February 28, 2013 – Demand for gold remains strong in India, the world’s largest consumer of the precious metal after the Indian government declined to raise the import tax. The government had been expected to raise the import tax further, reported Bloomberg.

In 2012, India tripled the import tax on gold, bringing it to six percent, in an effort to curb its citizens’ appetite for the precious metal and slow the outflow of money from the country.

An Indian trade federation of gold traders, retailers, and exporters had anticipated that the import tax would be increased to eight percent.

Bachhraj Bamalwa, the federation’s chairman, reported that maintaining the tax “status quo” was a healthy sign for the industry and will attract new buyers to gold.

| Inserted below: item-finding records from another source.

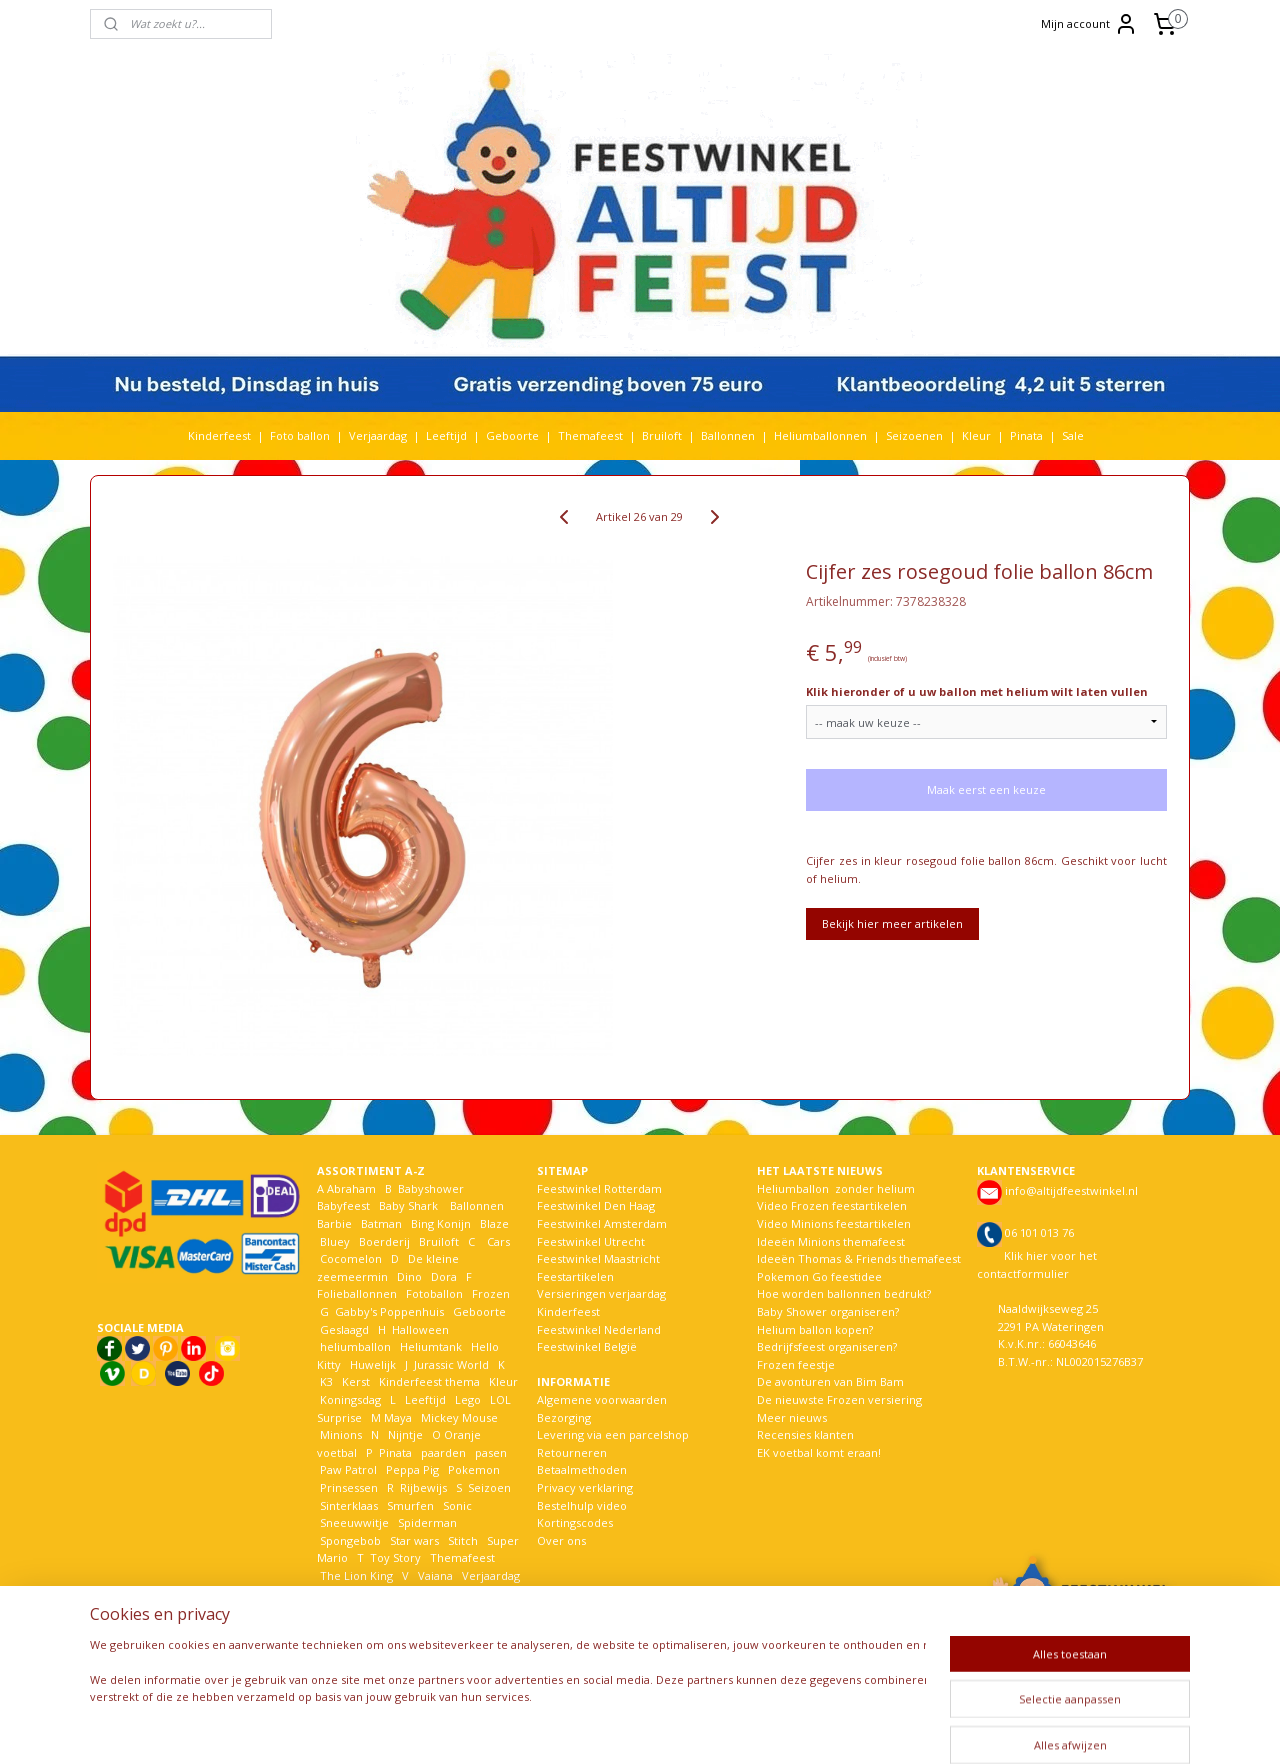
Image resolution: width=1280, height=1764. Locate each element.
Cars (498, 1241)
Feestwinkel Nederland (599, 1329)
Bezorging (564, 1417)
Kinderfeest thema (429, 1381)
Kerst (356, 1381)
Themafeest (590, 435)
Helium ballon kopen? (815, 1329)
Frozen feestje (796, 1364)
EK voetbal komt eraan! (819, 1452)
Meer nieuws (792, 1417)
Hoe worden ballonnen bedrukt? (844, 1293)
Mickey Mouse (459, 1417)
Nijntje (404, 1434)
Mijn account (1089, 24)
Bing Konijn (441, 1223)
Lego (465, 1399)
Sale (1073, 435)
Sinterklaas (349, 1505)
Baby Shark (408, 1205)
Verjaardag (378, 435)
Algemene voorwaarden (602, 1399)
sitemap (590, 1727)
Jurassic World (451, 1364)
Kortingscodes (575, 1522)
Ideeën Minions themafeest (831, 1241)
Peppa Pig (412, 1469)
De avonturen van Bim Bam (830, 1381)
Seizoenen (914, 435)
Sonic (457, 1505)
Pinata (1026, 435)
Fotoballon (434, 1293)
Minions (339, 1434)
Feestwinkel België (587, 1346)
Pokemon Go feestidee (819, 1276)
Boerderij (384, 1241)
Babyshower (432, 1188)
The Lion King (355, 1575)
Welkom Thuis (427, 1592)
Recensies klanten (805, 1434)
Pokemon (474, 1469)
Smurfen (410, 1505)
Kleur (976, 435)
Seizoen (489, 1487)
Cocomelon (351, 1258)
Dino (409, 1276)
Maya (398, 1417)
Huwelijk (373, 1364)
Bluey (335, 1241)
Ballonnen (728, 435)
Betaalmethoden (582, 1469)
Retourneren (572, 1452)
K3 (325, 1381)
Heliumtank (431, 1346)
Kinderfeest (219, 435)
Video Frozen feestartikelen (832, 1205)
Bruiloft (662, 435)
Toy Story (395, 1557)
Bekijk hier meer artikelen (892, 923)
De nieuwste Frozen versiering (839, 1399)
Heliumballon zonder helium (836, 1188)
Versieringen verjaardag (601, 1293)
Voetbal (339, 1592)
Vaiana (435, 1575)
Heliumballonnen (820, 435)
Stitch (463, 1540)
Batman (381, 1223)
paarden (443, 1452)
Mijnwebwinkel (883, 1727)
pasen (491, 1452)
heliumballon (355, 1346)
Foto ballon (300, 435)
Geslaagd (344, 1329)
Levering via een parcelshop (613, 1434)
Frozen (491, 1293)
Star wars (414, 1540)
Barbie (334, 1223)
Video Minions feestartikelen (834, 1223)
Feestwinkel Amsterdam (602, 1223)
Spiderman (427, 1522)
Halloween (420, 1329)
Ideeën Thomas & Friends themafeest (859, 1258)
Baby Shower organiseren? (828, 1311)
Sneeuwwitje (354, 1522)
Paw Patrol (347, 1469)
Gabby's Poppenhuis (388, 1311)
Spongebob (350, 1540)
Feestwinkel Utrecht (591, 1241)
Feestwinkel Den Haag (596, 1205)
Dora (442, 1276)
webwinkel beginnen (709, 1727)
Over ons (561, 1540)
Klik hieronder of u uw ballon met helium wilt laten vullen (977, 691)
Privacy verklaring (585, 1487)
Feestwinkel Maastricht (598, 1258)
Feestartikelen (575, 1276)
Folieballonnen (357, 1293)
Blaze (493, 1223)
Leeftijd (446, 435)
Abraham (351, 1188)
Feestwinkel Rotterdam (599, 1188)
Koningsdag (349, 1399)
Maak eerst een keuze (986, 789)
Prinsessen (347, 1487)
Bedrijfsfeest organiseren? (827, 1346)
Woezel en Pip (413, 1610)
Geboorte (512, 435)
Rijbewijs (423, 1487)
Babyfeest (343, 1205)
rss (632, 1727)
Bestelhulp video (582, 1505)
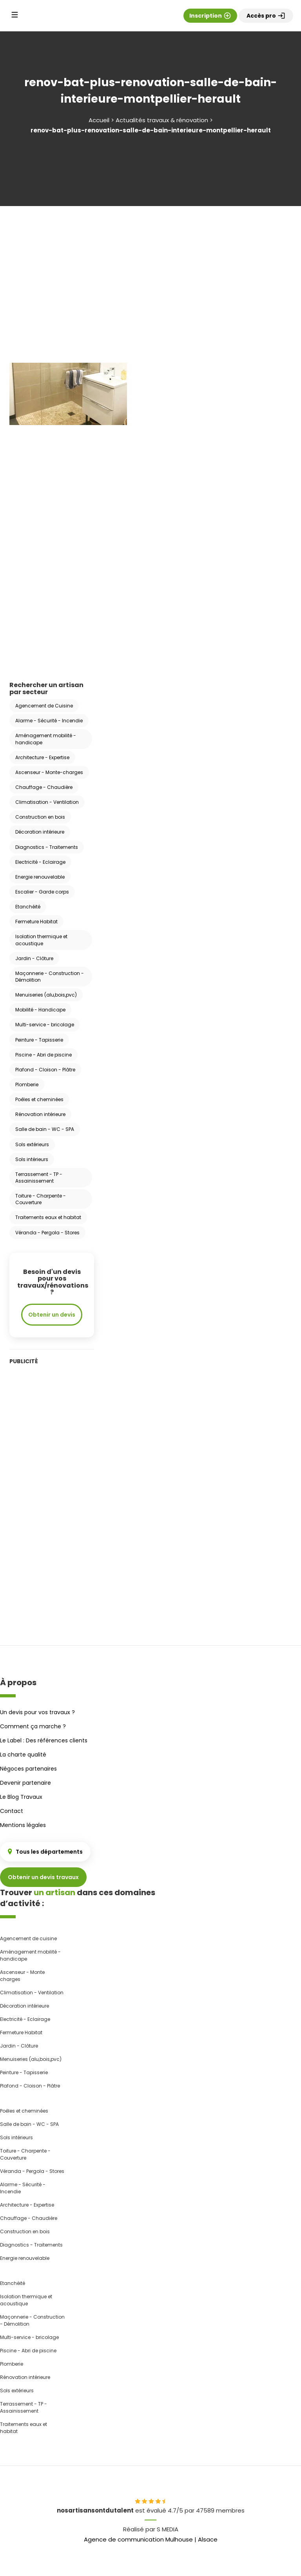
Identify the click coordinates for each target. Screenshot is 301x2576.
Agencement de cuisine (28, 1938)
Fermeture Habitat (36, 921)
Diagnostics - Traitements (46, 847)
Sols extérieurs (32, 1144)
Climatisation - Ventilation (47, 802)
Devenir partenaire (25, 1783)
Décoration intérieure (39, 832)
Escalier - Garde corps (42, 891)
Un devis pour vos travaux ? (37, 1712)
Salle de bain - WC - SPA (44, 1129)
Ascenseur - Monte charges (22, 1976)
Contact (11, 1811)
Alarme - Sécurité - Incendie (49, 720)
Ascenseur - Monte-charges (49, 772)
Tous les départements (45, 1852)
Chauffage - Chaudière (44, 787)
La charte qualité (23, 1754)
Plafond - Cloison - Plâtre (45, 1069)
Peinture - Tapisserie (39, 1040)
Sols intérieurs (31, 1159)
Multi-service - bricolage (44, 1024)
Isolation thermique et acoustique (41, 939)
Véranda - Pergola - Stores (47, 1232)
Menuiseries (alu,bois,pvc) (46, 994)
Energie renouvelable (40, 877)
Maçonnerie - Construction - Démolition (49, 976)
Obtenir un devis (51, 1315)
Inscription (210, 16)
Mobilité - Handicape (40, 1009)
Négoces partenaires (28, 1769)
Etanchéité (27, 906)
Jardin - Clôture (34, 958)
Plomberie (26, 1084)
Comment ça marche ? (33, 1726)
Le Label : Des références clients (43, 1740)
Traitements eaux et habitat (48, 1217)
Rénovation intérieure (40, 1114)
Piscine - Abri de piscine (43, 1054)
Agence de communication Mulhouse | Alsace (151, 2539)
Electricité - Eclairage (40, 862)
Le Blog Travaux (21, 1797)
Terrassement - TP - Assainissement (38, 1177)
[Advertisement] (150, 272)
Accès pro (266, 16)
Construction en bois (40, 817)
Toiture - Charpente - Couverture (40, 1199)
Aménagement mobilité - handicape (45, 738)
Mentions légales (23, 1825)
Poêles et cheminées (39, 1099)
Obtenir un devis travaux (43, 1877)
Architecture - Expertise (42, 757)
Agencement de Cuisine (44, 705)
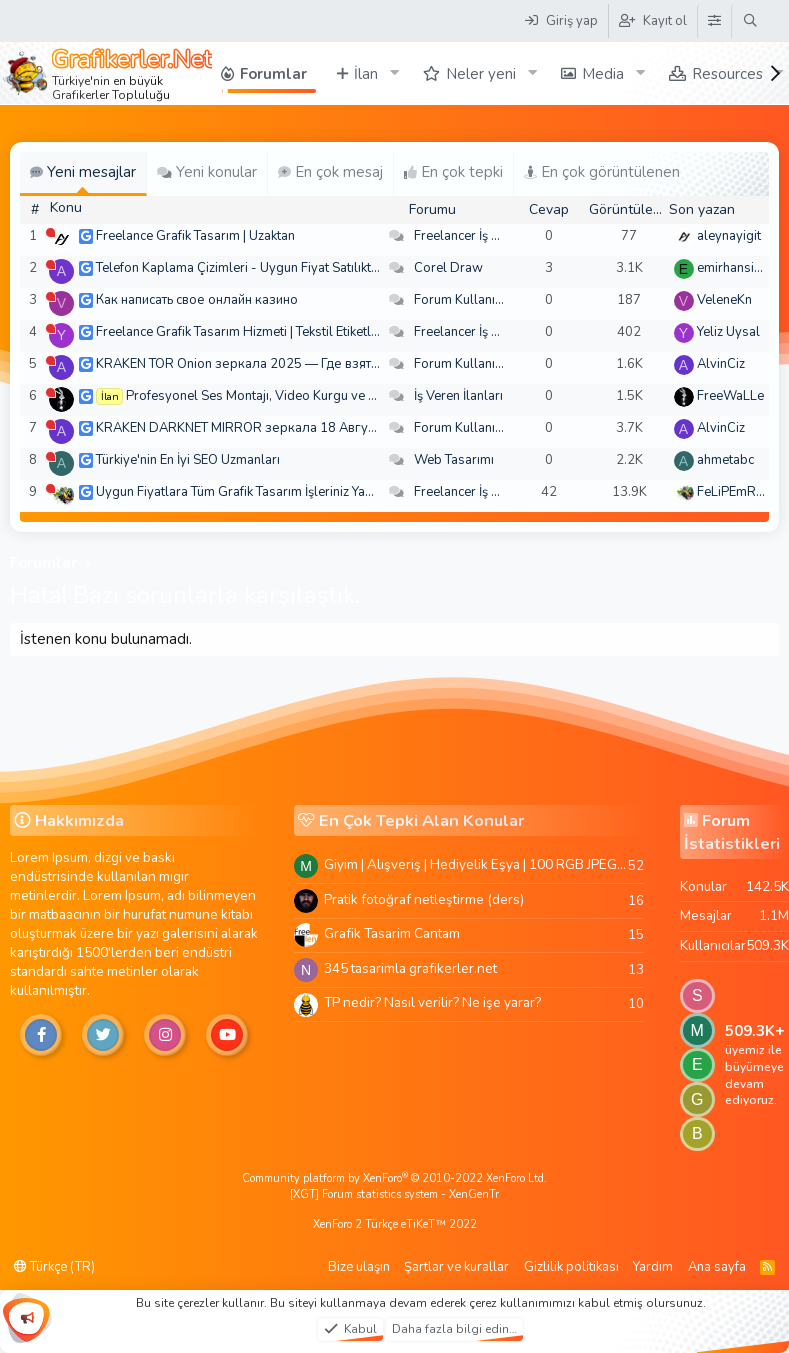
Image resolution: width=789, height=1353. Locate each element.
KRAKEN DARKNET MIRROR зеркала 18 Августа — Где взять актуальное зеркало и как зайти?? (383, 428)
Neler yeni (481, 74)
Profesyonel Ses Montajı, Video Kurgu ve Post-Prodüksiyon (300, 396)
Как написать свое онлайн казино (197, 300)
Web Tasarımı (454, 460)
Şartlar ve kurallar (456, 1267)
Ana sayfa (717, 1267)
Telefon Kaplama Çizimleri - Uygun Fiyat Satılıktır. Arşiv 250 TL (277, 268)
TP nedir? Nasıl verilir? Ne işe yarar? (432, 1002)
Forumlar (273, 74)
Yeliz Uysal (728, 332)
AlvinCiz (721, 364)
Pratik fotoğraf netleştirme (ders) (424, 899)
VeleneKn (724, 300)
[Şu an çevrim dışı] (50, 232)
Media (603, 74)
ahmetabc (725, 460)
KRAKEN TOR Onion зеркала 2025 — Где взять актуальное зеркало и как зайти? (338, 364)
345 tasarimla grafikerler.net (410, 968)
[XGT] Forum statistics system (394, 1194)
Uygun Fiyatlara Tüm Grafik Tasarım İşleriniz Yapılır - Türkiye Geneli (289, 492)
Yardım (653, 1267)
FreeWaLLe (730, 396)
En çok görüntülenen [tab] (602, 172)
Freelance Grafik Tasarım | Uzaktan (195, 236)
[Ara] (750, 21)
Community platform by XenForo (394, 1178)
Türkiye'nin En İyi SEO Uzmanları (188, 460)
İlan (366, 74)
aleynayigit (729, 236)
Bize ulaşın (359, 1267)
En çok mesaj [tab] (330, 172)
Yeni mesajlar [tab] (83, 172)
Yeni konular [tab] (207, 172)
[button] (394, 73)
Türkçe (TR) (54, 1267)
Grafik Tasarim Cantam (392, 933)
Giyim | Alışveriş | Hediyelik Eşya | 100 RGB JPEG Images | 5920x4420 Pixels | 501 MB (476, 864)
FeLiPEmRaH (735, 492)
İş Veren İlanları (458, 396)
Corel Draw (448, 268)
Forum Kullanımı (461, 300)
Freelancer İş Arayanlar (481, 236)
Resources (727, 74)
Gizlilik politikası (571, 1267)
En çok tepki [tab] (453, 172)
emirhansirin (733, 268)
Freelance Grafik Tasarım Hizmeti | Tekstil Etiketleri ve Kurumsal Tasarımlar (311, 332)
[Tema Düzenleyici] (714, 21)
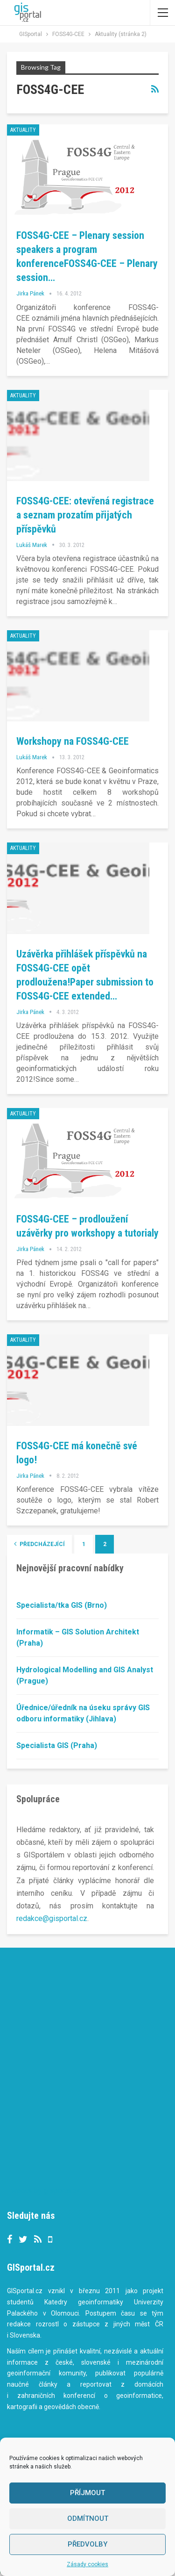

With an international gold market looking like it will be bearish in the short term, and taxes not increasing as expected, analysts project that the demand for gold from the world’s largest consumer will rebind.

In January 2012, India’s import taxes on gold were just two percent. After the tax was tripled, overseas purchases dropped a dramatic 11 percent, from a record high in 2011, according to the World Gold Council.

In February, India’s gold imports dropped by 50 percent from their January levels, decreasing to 40 tons.

“Gold prices have eased in the overseas market, making gold available at the cheaper rate on domestic bourses,” said Badruddin Khan, vice president at Indiabulls Commodities Pvt. Ltd. “Raising import duty in the current scenario may not have been a good idea to control the demand.”

The government also announced its decision to introduce inflation-linked bonds and certificates, which may make investments in gold less attractive and curb imports for investments, said Khan.

“If the duties were raised further imports would have become unviable,” said Rajesh Mehta, chairman of Rajesh Exports Ltd. (RJEX), India’s biggest gold jewelry exporter. “Demand has been improving because of a price fall and this will give it a further boost.”